Palacio del Duque Esteban — Sala de Guerra
Las antorchas parpadeaban en las paredes de piedra mientras el aire olía a humedad y rabia contenida. Esteban estaba de pie, con las manos tras la espalda, mirando un mapa extendido sobre la mesa. La sala estaba silenciosa hasta que un soldado entró corriendo, jadeando.
—¿Qué sucede? —preguntó Esteban sin voltear.
—S-señor… Aldara… la prisionera… ya no está.
El mundo pareció detenerse por un instante. Esteban lentamente giró el rostro, sus ojos oscurecidos como una tormenta contenida.
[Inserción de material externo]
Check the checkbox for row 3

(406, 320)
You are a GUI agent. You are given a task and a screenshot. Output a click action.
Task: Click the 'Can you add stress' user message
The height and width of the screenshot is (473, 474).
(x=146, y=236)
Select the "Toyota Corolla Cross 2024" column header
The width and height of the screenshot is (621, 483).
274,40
—¿Qué dijiste? —susurró, pero la tensión en su voz era más peligrosa que un grito.
—D-desapareció, mi señor. Nadie vio nada… La sala estaba sellada, pero… cuando entramos, el agua estaba revuelta y ella… se había ido.
Esteban se quedó en silencio por unos segundos. Cerró los ojos, como si intentara contener un volcán interno. Luego su puño golpeó la mesa con tal fuerza que partió un extremo de la madera. Las piezas del mapa volaron al suelo.
—¡¡¡INÚTILES!!! —rugió como una bestia herida, lanzando todo lo que tenía cerca. Vasijas, pergaminos, una lámpara. Todo estalló contra las paredes.
—¡¿Cómo se les puede escapar una simple mujer?! —gritó mientras caminaba como fiera enjaulada, con los ojos inyectados en furia.